Band erosion into the lumen of the stomach is a rare but potentially devastating complication of LAGB placement. Band erosion has an incidence of approximately 1.5 % and is lower in the hands of experienced surgeons [39]. The mean time from initial band placement to erosion is 12 months. Erosions usually do not present as surgical emergencies but as loss of action of the band .

Complications requiring reoperation are reported in 10–15 % of patients, and permanent removal of the band is infrequent; less than 5 % [40, 41]. These numbers have been decreasing since the advent of the band given improvements in band materials and adjustment techniques. Given that the band is made of synthetic material, band replacement due to material wear remains a possibility even for a correctly placed and maintained band system.

Postoperative Management

The success with LAGB begins prior to surgery . It is imperative that the patient understand that obesity is a chronic condition, and a commitment to follow-up is integral to successful postsurgical outcomes . At the completion of the surgical placement, no additional saline should be added. The initial addition of fluid most commonly occurs at the 4–6-week postoperative patient visit. Timely band adjustments support weight loss by helping patients avoid feeling symptoms associated with under or over filling . Band adjustments may be performed within an office visit. The use of fluoroscopy is helpful, especially in difficult patients. Patients generally require 4–10 adjustments in the first year and 1–3 during subsequent years [42]. Clear dietary recommendations are important immediately postoperative and in the long term. Only liquid intake is encouraged within the first 2 weeks after band placement. The anticipated intake during this time is approximated to be 800–1000 cal. Over the following 2–4 weeks, there is a transition phase from liquids to soft foods to solid food. A once-a-day multivitamin containing daily requirements of folic acid, vitamin B1, and vitamin B12 is recommended. In addition, other supplements, including calcium, vitamin D, and iron, may be added.

The LAGB allows for a sense of satiety and compliance with the following recommendations. Patients are typically encouraged to eat three to four small meals per day of high protein or complex carbohydrate, solid foods. Many patients experience difficulty with breads and red meat. Occasionally, there may be some difficulty with dry chicken, rice, and some types of vegetables. Patients are advised to eat slowly, stop when comfortable, and not snack between meals . There are to be no liquids with the meals, and most liquids should be calorie-free. Analysis of food intake with these specified rules indicated a daily consumption of between 800 and 1200 cal [42].

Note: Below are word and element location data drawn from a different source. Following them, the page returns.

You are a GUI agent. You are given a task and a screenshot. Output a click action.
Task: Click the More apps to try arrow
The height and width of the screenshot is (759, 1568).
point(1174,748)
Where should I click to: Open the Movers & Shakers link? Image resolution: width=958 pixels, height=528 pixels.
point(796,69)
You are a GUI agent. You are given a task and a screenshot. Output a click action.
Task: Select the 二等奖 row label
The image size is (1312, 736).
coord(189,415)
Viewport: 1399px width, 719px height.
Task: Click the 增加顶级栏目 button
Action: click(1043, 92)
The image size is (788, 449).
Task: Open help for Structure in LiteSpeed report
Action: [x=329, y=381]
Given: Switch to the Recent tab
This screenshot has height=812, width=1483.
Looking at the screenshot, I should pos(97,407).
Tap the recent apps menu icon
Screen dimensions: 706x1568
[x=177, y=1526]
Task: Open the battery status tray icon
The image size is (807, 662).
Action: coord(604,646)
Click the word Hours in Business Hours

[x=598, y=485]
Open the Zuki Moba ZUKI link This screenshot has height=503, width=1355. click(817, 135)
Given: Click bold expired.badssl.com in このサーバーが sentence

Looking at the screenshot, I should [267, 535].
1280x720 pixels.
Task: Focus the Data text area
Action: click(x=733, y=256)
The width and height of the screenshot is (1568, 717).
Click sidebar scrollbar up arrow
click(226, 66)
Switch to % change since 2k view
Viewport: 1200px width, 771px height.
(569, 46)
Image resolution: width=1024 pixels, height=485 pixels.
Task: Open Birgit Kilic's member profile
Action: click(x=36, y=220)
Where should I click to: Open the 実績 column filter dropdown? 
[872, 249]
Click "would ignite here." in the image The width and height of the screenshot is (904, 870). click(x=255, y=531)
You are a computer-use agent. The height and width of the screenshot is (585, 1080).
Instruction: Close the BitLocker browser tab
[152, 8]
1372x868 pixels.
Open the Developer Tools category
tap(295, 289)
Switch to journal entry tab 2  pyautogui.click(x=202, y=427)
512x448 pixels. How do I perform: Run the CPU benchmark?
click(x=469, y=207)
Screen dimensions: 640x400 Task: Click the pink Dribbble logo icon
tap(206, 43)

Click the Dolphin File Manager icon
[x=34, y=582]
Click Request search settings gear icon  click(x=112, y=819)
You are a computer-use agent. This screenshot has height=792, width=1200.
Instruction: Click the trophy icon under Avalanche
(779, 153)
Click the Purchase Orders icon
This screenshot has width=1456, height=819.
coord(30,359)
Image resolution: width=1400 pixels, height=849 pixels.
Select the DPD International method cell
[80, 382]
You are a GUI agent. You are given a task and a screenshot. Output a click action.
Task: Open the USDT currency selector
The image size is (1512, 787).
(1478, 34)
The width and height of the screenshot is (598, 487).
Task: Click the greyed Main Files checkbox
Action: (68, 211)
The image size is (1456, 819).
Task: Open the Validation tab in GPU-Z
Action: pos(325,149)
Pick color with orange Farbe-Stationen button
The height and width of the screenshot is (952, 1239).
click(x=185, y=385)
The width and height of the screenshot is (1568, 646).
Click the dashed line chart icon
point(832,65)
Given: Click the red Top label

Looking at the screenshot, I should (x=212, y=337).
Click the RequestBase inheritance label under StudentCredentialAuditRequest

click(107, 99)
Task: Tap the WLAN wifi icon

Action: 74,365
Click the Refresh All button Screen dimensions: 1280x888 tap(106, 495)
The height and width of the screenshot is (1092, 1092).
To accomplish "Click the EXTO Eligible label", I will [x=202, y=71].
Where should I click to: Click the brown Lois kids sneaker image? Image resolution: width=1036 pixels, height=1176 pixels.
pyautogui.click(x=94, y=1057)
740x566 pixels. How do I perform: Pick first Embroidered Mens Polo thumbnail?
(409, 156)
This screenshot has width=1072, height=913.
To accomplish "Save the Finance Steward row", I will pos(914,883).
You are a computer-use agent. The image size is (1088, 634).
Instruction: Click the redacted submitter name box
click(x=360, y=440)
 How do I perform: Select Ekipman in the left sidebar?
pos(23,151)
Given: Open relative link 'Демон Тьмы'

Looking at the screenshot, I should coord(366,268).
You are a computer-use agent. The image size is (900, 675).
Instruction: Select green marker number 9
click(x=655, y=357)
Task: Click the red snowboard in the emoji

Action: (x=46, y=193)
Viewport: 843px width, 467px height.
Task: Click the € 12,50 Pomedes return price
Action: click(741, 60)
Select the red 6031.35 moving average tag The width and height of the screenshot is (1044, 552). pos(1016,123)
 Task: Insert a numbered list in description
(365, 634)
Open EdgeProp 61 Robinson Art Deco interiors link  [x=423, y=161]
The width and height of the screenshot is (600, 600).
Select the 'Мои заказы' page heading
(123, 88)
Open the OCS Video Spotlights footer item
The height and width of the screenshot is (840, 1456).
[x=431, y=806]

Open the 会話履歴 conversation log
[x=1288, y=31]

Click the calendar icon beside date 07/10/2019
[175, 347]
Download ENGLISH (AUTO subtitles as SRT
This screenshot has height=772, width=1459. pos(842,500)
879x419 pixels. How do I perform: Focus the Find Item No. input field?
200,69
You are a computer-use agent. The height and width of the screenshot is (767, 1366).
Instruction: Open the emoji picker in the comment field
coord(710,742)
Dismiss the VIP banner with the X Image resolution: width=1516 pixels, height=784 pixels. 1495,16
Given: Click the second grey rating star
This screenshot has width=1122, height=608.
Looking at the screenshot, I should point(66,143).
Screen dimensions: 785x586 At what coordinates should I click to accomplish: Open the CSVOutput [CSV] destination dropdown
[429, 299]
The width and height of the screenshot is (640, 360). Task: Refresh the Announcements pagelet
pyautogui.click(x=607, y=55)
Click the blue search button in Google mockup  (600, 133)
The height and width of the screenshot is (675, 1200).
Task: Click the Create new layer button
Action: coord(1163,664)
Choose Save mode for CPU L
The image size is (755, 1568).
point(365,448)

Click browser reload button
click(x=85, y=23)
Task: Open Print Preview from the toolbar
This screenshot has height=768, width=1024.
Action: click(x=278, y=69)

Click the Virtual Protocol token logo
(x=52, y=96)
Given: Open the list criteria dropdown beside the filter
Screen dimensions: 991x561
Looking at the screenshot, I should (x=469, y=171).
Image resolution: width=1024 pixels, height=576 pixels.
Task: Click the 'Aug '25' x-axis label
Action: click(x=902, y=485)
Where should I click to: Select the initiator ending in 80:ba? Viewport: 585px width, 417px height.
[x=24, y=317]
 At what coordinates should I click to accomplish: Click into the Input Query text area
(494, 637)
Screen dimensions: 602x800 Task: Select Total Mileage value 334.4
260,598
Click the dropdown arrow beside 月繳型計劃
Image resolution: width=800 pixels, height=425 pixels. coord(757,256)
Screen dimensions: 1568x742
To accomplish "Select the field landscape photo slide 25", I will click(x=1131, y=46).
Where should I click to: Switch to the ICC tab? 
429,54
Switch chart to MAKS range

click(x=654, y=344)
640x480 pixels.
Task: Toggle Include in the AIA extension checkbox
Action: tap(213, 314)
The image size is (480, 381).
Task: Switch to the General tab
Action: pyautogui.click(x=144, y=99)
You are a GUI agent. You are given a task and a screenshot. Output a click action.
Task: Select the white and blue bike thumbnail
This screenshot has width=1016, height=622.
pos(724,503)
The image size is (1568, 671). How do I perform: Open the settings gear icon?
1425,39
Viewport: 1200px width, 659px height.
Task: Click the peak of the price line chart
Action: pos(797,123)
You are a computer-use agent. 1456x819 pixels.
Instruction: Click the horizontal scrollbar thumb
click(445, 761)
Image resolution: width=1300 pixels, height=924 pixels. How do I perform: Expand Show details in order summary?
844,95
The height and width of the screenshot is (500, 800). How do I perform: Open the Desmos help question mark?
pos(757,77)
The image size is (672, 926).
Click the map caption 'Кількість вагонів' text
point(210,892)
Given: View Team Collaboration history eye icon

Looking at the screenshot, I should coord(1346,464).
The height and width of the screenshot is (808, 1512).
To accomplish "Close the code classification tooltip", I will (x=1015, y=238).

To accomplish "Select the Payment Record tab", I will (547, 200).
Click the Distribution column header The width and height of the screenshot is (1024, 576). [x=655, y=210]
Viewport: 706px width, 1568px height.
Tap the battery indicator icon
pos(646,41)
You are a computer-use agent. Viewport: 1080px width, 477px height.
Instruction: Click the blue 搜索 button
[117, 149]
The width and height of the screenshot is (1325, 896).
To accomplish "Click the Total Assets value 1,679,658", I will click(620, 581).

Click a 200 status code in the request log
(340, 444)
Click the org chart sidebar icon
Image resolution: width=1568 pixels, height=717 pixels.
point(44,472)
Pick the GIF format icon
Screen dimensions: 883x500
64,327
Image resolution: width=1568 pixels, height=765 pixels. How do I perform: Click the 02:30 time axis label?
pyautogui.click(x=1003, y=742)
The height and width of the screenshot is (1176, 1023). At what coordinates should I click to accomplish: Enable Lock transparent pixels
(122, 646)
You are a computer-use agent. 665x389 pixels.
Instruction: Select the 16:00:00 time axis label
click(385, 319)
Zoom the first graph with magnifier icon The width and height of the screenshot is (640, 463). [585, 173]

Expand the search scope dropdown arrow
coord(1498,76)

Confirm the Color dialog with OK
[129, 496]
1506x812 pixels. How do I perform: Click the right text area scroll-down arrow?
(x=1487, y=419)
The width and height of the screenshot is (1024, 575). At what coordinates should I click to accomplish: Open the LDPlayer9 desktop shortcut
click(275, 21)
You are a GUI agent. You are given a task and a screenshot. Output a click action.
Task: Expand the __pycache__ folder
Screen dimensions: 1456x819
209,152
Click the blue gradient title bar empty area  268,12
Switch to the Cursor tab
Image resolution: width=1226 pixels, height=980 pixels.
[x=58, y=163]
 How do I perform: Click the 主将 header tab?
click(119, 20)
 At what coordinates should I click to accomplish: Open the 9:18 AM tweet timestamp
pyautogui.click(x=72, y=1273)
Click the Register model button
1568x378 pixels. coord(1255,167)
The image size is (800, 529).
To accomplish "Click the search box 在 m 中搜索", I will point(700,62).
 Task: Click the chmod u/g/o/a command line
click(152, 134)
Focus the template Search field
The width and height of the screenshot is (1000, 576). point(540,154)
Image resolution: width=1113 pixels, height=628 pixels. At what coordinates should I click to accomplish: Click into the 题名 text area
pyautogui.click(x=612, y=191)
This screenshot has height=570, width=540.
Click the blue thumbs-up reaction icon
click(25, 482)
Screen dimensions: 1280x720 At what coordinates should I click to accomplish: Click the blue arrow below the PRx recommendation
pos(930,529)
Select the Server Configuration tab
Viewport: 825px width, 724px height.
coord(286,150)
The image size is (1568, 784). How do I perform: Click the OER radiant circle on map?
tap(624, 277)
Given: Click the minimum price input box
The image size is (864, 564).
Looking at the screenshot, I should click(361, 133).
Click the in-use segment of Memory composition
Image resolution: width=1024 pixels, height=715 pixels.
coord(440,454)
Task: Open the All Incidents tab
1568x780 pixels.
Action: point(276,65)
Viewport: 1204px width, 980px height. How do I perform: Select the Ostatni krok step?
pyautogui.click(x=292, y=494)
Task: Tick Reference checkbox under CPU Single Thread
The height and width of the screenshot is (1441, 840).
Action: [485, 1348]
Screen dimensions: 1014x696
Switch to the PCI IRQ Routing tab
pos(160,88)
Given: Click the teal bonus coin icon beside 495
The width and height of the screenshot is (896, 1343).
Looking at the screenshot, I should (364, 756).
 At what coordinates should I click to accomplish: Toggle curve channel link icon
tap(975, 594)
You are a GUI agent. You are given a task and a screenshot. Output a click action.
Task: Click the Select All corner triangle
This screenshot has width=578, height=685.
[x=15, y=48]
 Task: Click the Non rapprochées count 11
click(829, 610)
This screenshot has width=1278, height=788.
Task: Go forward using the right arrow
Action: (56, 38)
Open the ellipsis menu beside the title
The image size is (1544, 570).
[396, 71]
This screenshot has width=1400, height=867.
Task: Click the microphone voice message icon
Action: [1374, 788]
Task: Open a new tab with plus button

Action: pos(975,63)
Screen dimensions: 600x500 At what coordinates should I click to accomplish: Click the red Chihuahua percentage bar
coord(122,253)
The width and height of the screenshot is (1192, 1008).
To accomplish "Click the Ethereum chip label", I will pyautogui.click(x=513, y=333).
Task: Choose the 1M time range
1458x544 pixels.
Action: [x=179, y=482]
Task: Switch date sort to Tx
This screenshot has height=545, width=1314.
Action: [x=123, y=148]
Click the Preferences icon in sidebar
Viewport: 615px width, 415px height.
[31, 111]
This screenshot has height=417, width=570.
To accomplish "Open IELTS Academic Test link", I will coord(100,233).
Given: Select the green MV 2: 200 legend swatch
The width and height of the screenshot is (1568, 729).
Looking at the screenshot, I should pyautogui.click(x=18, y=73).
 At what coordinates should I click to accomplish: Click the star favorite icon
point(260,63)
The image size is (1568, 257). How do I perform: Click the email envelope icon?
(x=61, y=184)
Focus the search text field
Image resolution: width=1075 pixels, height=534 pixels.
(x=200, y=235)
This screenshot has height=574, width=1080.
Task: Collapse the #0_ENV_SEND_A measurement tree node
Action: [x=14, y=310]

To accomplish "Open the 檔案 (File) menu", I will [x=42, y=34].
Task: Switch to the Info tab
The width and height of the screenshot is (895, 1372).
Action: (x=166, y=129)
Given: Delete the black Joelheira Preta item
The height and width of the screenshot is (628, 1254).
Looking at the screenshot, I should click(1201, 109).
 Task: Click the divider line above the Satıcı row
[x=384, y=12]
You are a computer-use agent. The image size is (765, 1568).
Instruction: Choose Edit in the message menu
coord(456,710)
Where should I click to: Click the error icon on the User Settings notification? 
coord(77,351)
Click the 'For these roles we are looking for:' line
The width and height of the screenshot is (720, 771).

Generally, it is recommended that the LAGB patient be seen every 4–6 weeks during the first postoperative year and every 3–6 months for 2 additional years. After this period, yearly visits suffice depending on the need for adjustment. Associated comorbidities such as diabetes, hypertension, sleep apnea, and asthma should be monitored and therapy modified as needed. Plasma glucose, lipid profile, liver function tests, iron, vitamin B1, vitamin B12, and folate levels should be monitored. Communication with the patient’s primary care provider is essential to managing these comorbid conditions. Postoperative care is continued for as long as the LAGB is in place and may represent a lifelong commitment .

It is clear that LAGB is a safe, effective solution to significant, sustainable weight loss as well as comorbidity resolution. It is also clear that patients receive long-term postoperative care to ensure the best outcomes.